In addition, the paper presents the requirements for the vehicle system and presents the development of a simulation model of a hybrid hydrogen vehicle using the Simscape library of the MATLAB Simulink package.
The results of the simulation model using different energy management strategies are presented, and the analysis of the simulation results is carried out. Based on the comparison of the operating parameters of the power distribution system, the most effective algorithm for managing the power demand is identified.
全文:
In the production of passenger cars and vehicles, the use of power plants based on hydrogen fuel cells with a proton exchange membrane is becoming a modern trend. This is due to environmental and industry standards established within the framework of UNECE Regulation No. 83, as well as GOST R ISO 23828-2013 and SAE J2579.
For example, the use of fuel cells [1] on a 1.6 ton passenger car produces about 100 kW of power, with a consumption of 1.8 kg of hydrogen per 100 miles (161 km), which corresponds to 6.5 liters of gasoline in terms of specific energy. Fuel tanks for such cars are connected reservoirs that, under a pressure of 600-700 bar, contain 5-6 kg of hydrogen, which provides a range of 500-600 kilometers. At the same time, the emission products consist only of air and water, which makes them environmentally friendly [15].
When assessing the range of a hydrogen fuel cell vehicle according to the WLTC cycle, the best results are achieved through efficient management of the electric power generated by the hydrogen fuel cell and the traction battery, as well as the optimal distribution of this power at peak loads [2, 11], battery discharge and low temperatures. For example, the fuel cell of a Toyota Mirai passenger car generates about 114 kilowatts, while the power of the traction battery is 21 kilowatts, and the electric drive is 113 kilowatts (154 hp).

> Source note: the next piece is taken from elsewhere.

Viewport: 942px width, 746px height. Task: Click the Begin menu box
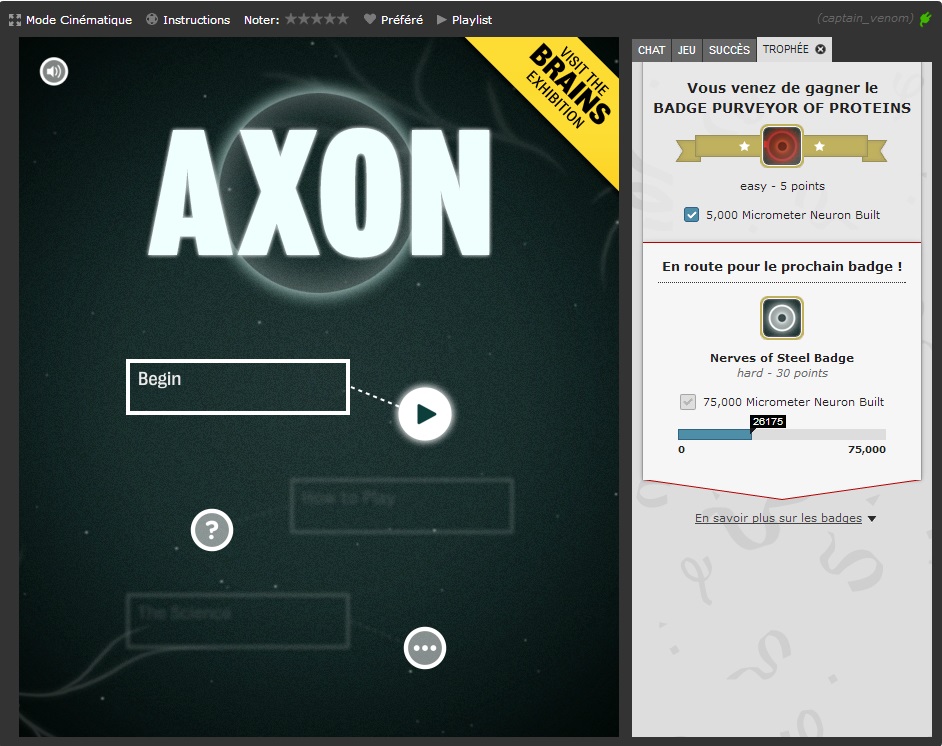pos(237,387)
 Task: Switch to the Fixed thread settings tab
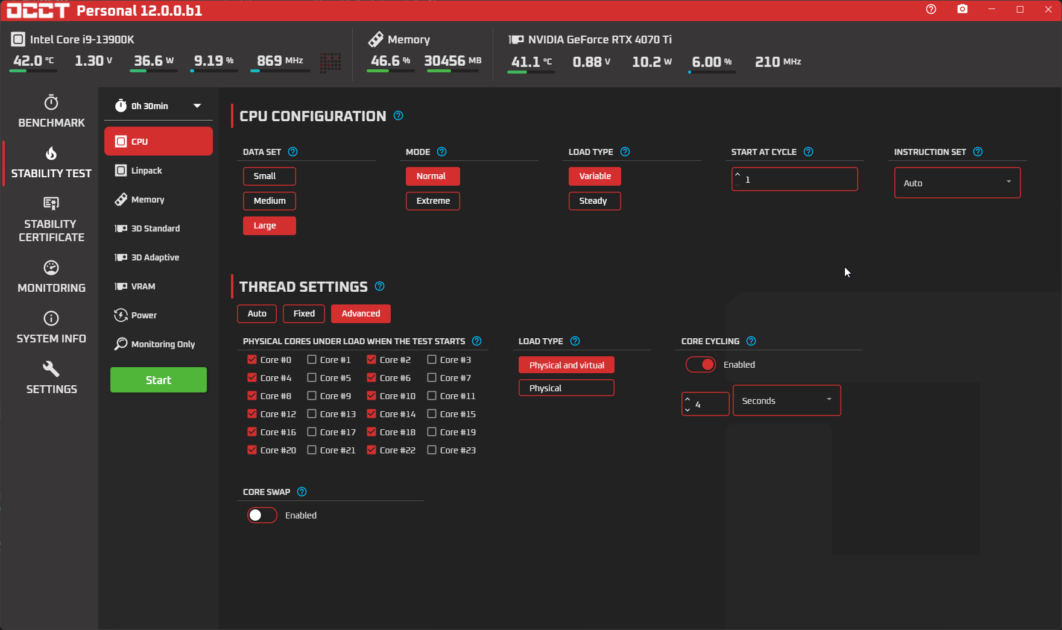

This allows using the power of the battery at critical moments, which can provide a current exceeding the nominal by 5-10 times or more, which helps to compensate for the delay of the control system when requesting power from the fuel cell, and then charging the battery from it [12].
However, there are tasks where it is necessary to achieve maximum values of specific energy capacity and vehicle operating time to increase its mileage and maintain dynamic characteristics. To do this, it is necessary to develop algorithms that will effectively distribute power in a car using a hydrogen fuel cell with a proton exchange membrane.
The objective of this work is to develop mathematical models and power distribution algorithm for hydrogen fuel cell vehicles. This includes efficient control of the requested current while satisfying power requirements and increasing the autonomy of the vehicle by redistributing energy [2].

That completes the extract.